* **Exercise requirements**
Copy out all the entries below, word for word.

* **Records for this exercise**
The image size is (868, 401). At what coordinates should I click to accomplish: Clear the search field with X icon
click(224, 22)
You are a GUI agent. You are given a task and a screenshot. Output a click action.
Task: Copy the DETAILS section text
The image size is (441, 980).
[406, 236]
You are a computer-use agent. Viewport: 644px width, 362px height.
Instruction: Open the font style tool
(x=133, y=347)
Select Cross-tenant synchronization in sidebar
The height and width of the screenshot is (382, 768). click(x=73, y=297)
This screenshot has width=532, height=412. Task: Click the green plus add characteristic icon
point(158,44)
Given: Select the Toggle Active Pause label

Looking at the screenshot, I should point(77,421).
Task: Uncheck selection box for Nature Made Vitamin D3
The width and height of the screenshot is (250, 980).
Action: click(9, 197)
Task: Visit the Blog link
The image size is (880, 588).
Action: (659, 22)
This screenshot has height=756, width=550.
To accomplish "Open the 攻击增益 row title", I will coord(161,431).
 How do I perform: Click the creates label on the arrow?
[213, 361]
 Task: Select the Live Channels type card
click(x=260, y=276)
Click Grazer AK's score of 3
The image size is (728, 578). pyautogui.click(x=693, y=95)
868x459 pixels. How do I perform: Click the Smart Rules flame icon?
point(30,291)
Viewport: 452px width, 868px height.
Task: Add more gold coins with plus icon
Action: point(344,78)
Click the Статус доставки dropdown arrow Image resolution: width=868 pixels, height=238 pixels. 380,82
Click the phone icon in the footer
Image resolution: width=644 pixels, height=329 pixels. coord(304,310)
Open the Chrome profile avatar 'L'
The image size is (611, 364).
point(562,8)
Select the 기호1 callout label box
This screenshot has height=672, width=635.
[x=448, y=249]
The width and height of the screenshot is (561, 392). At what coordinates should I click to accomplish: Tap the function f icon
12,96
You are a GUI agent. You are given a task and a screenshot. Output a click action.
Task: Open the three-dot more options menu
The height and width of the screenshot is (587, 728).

* **Solution to this exercise**
The image size is (868, 401). At what coordinates should I click to accomplish: Clear the search field with X icon
click(224, 22)
You are a GUI agent. You are given a task and a screenshot. Output a click action.
Task: Copy the DETAILS section text
The image size is (441, 980).
[406, 236]
You are a computer-use agent. Viewport: 644px width, 362px height.
Instruction: Open the font style tool
(x=133, y=347)
Select Cross-tenant synchronization in sidebar
The height and width of the screenshot is (382, 768). click(x=73, y=297)
This screenshot has width=532, height=412. Task: Click the green plus add characteristic icon
point(158,44)
Given: Select the Toggle Active Pause label

Looking at the screenshot, I should point(77,421).
Task: Uncheck selection box for Nature Made Vitamin D3
The width and height of the screenshot is (250, 980).
Action: click(9, 197)
Task: Visit the Blog link
The image size is (880, 588).
Action: (659, 22)
This screenshot has height=756, width=550.
To accomplish "Open the 攻击增益 row title", I will coord(161,431).
 How do I perform: Click the creates label on the arrow?
[213, 361]
 Task: Select the Live Channels type card
click(x=260, y=276)
Click Grazer AK's score of 3
The image size is (728, 578). pyautogui.click(x=693, y=95)
868x459 pixels. How do I perform: Click the Smart Rules flame icon?
point(30,291)
Viewport: 452px width, 868px height.
Task: Add more gold coins with plus icon
Action: point(344,78)
Click the Статус доставки dropdown arrow Image resolution: width=868 pixels, height=238 pixels. 380,82
Click the phone icon in the footer
Image resolution: width=644 pixels, height=329 pixels. coord(304,310)
Open the Chrome profile avatar 'L'
The image size is (611, 364).
point(562,8)
Select the 기호1 callout label box
This screenshot has height=672, width=635.
[x=448, y=249]
The width and height of the screenshot is (561, 392). At what coordinates should I click to accomplish: Tap the function f icon
12,96
You are a GUI agent. You are given a task and a screenshot. Output a click action.
Task: Open the three-dot more options menu
The height and width of the screenshot is (587, 728).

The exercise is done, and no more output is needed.